Brief: Lines below that include "screenshot" are the answer; copy each one.
### Material provided ###
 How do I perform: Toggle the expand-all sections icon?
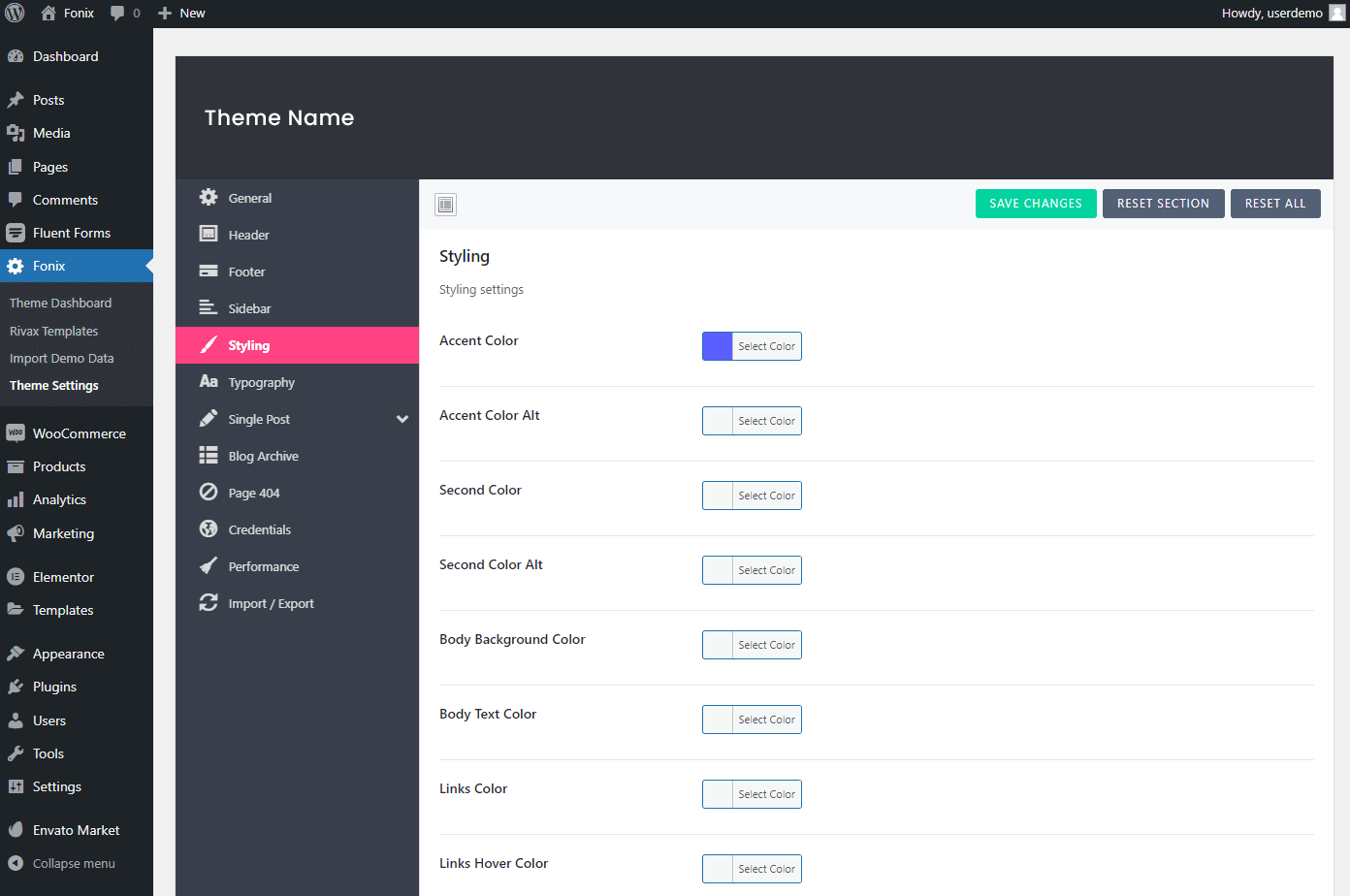[445, 205]
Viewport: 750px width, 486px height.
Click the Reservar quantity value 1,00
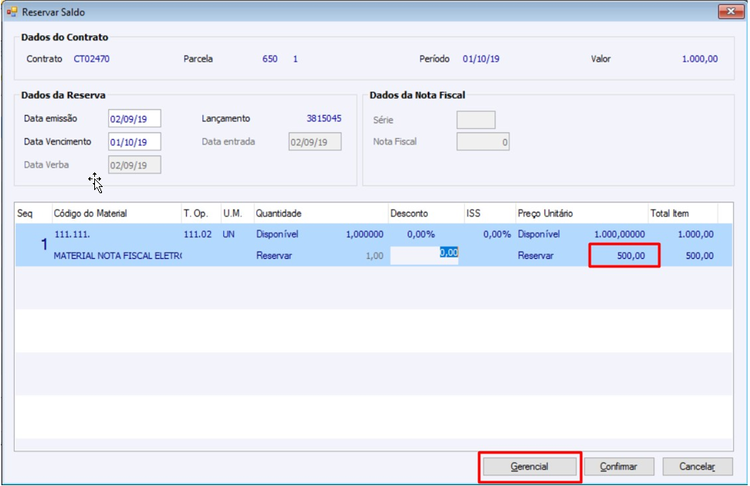pyautogui.click(x=374, y=256)
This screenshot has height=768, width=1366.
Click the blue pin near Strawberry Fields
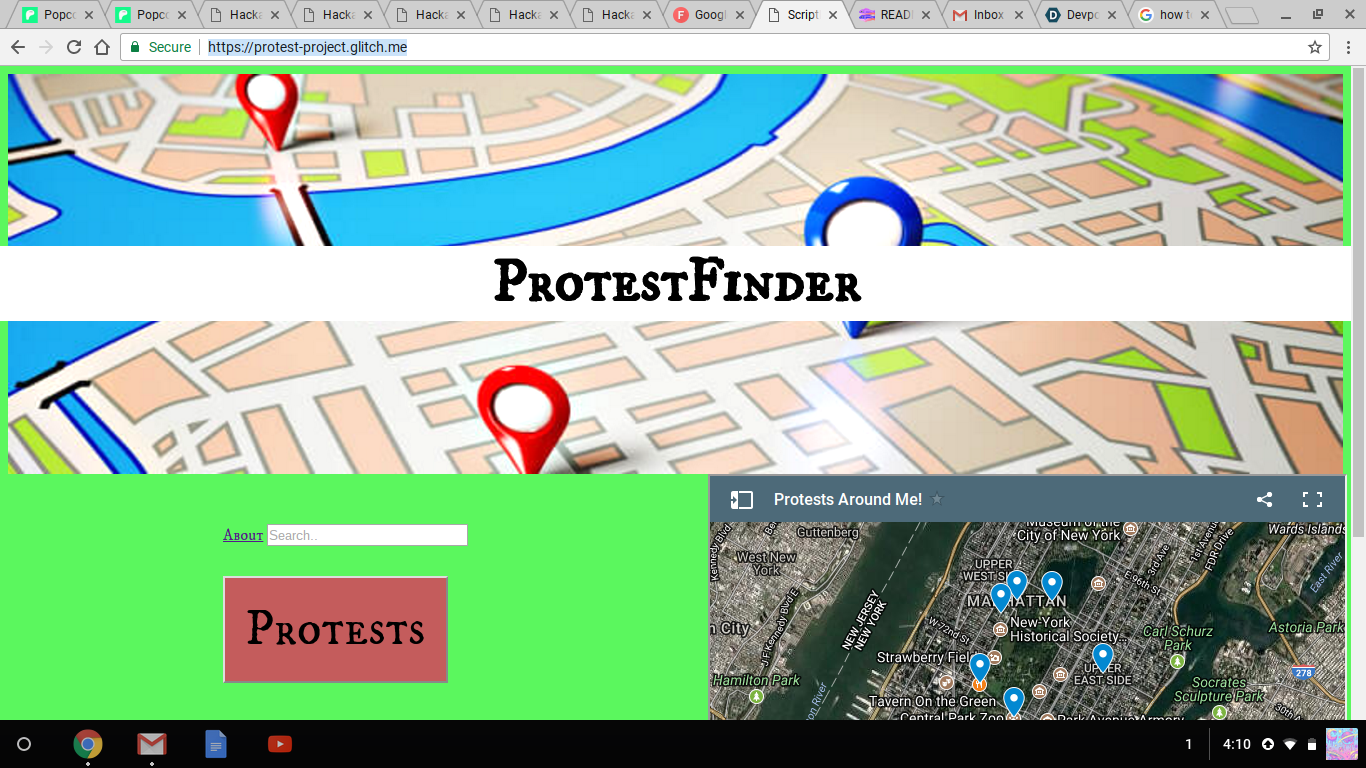[980, 668]
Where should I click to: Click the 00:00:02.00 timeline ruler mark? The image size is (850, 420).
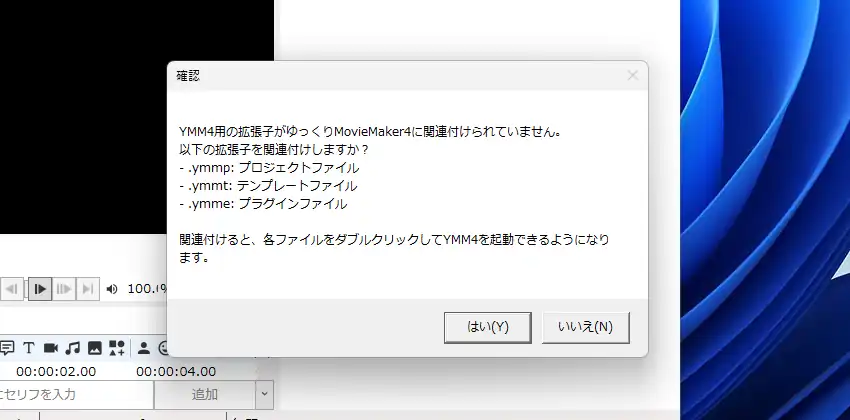click(x=56, y=371)
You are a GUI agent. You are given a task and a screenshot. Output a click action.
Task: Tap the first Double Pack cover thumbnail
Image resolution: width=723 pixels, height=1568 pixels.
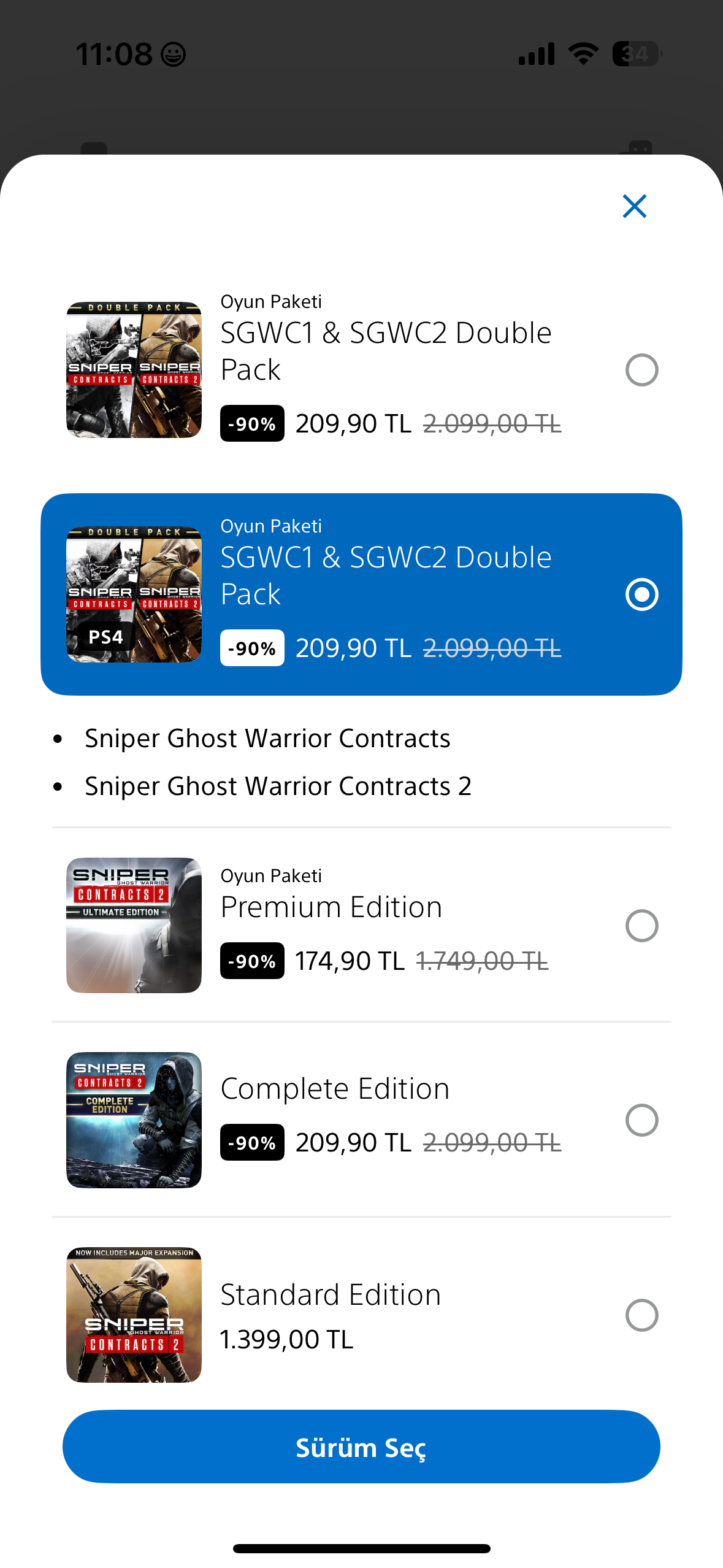(x=134, y=370)
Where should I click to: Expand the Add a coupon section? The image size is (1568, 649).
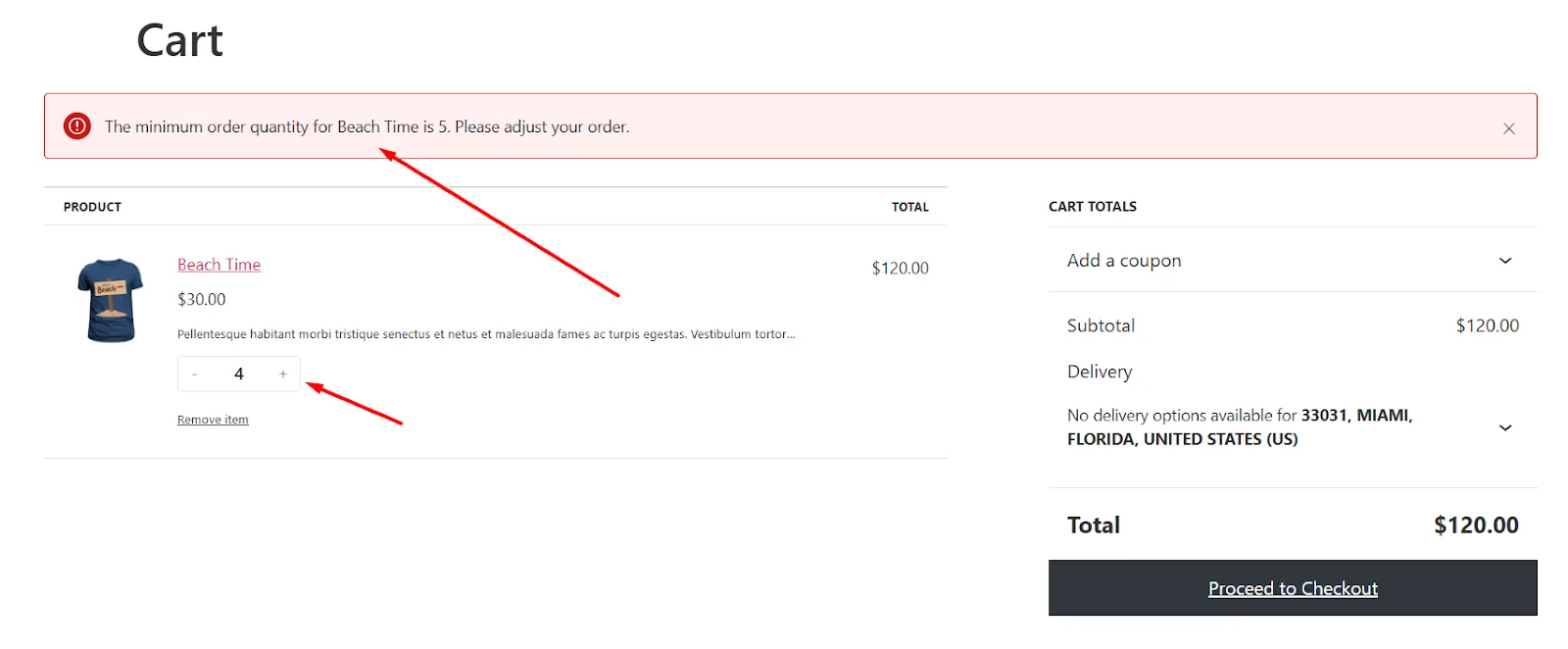tap(1292, 260)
###
Exercise result:
This screenshot has height=768, width=1366.
You are a GUI agent. You are given a task and a screenshot. Output a click action.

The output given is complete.